3. Calculate the 1 000 vectors Vi = L0-Li,i ϵ 1,...,1000.
4. Retain the 1000 locations where {Vi}i = 1, ..., 1000 is maximum.
5. Obtain the adjusted position of the QTL as the mean of these positions:
In order to verify the validity of this proposal, simulations were carried out in R for a backcross type design of 100 progeny. There were six markers equally distributed on a 1 M linkage group. There was one QTL of 0.5σ of effect for which two true locations were envisaged: 0.1 M, i.e. between markers, and 0.2 M, i.e. on a marker. Table 7 shows the comparison of RMSE between "before" and "after" adjusting the estimated QTL location when the estimated QTL position was on one of the markers in the first place. The distributions of estimated QTL location before and after the adjustment of the estimated QTL location are presented in Figure 12. The RMSE was always smaller after the position had been adjusted, even when the true QTL location was in 0.2 M, i.e. on a marker location. In this example, the proportion of false QTL locations on the markers was effectively decreased by the proposed algorithm.
Table 7.
True QTL location (M) | ||
---|---|---|
0.1 | 0.2 | |
Before1 | 28.6 | 23.6 |
After2 | 26.6 | 21.3 |
Results based on 5000 simulations per case in a backcross population of 100 progeny. There were 6 markers equally distributed on 1 M.
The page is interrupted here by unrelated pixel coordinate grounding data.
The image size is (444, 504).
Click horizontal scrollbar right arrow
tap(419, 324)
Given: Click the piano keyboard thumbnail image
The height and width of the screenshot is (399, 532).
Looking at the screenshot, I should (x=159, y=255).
1RMSE for the estimated QTL location.
2RMSE for the estimated QTL location after adjusting the estimated QTL location by the proposed algorithm.
Discussion
In order to study the elements that give rise to the bias on the estimated QTL position, we checked whether the distribution of the test statistic changed along the locations on the linkage group. More precisely, we checked if the significance threshold remained the same at a marker and at a non-marker location. Under the null hypothesis of "no QTL on the linkage group", the asymptotic distribution of the LRT at a given point is well known and identical for all locations. It will be getting closer to the central χ2 distribution with a degree of freedom depending on the number of parameters fixed under the null hypothesis [20], i.e. here the number of sires or dams for which a QTL effect was estimated. Nevertheless, the population size is most often not large enough to make the LRT reach its asymptotic distribution for all the locations on the linkage group. The variability of the marker informativity along the linkage group may actually influence this convergence to asymptotic conditions, resulting in variability of the LRT distributions depending on the tested locations. Here, the differences between the empirical distributions of the LRT at each position along the linkage group were explored using a real example of an outbred type population. It appeared that the variability of informativity along the linkage group did not lead to a significative variability of the empirical distributions of the nominal test statistics. This observation is not contradictive to the bias on the estimated QTL location towards the locations of markers but it means that the bias is due to the process which defines the sup of LRT on the linkage group.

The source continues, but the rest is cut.